Livro: As Tecnologia da Inteligência

LIVRO – AS TECNOLOGIAS DA INTELIGÊNCIA

AUTOR – PIERRE LÉVY

Tradução – Carlos Irineu da CostaEditora – 43 Ltda.
“O futuro do pensamento na era da informática”

As relações entre os homens, o trabalho, a própria inteligência dependem na verdade da transformação incessante de dispositivos de informação mais do que dos outros tipos como a escrita, leitura, visão, audição, criação, aprendizagem são capturados por uma informática cada vez mais avançada.No século XX foram feita elaborações reflexões profundas sobre motores e máquinas nas operatrizes, mas contudo não se pode mais conceber o mundo sem a informatização de modo geral, e como exemplo: as pesquisas científicas sem uma aparelhagem complexa que redistribui as antigas divisões entre experiência e teoria, o ensino a distância que esta proporcionando tantos benefícios a pessoas que não tem como freqüentar diariamente um curso presencial, a telefonia que muitas vezes ajuda e salva vidas e nos traz o mundo virtualmente falando ao nosso lado, enfim acho que preencheria algumas paginas com os benefícios das “tecnologias da informatização”.

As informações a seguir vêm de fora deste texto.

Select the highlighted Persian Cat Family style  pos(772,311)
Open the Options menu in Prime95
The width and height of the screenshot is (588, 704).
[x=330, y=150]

A correta e precisa tradução de Carlos Irineu da Costa ilustra que um dos principais agentes de transformação das sociedades atuais é a técnica, ou melhor, as técnicas, sob suas diferentes formas, usos diversos e as complicações que têm sobre o cotidiano e sobre nossas atividades, e com um agradavel texto para uma base técnica, escrito em linguagem clara e regular; na relação entre Educação e Comunicação, quase sempre a educação é reduzida, escola e livro que há vários séculos organizam o sistema educacional.Na França nos anos 80 informatizaram as escolas, mas com material de péssima qualidade entre equipamentos e softwares, foi decepcionante, pois pensavam num trabalho audiovisual, que teoricamente seria muito bom, mas não foi, pois os professores não foram instruídos adequadamente e os software escolhidos aleatoriamente, programas rudimentares, muito dinheiro, tempo e mão de obra perdida, pois não houve um planejamento que é necessário ter e orientação em todos os sentidos; a tecnologia pode e ajuda muita na educação desde que se faça com projetos.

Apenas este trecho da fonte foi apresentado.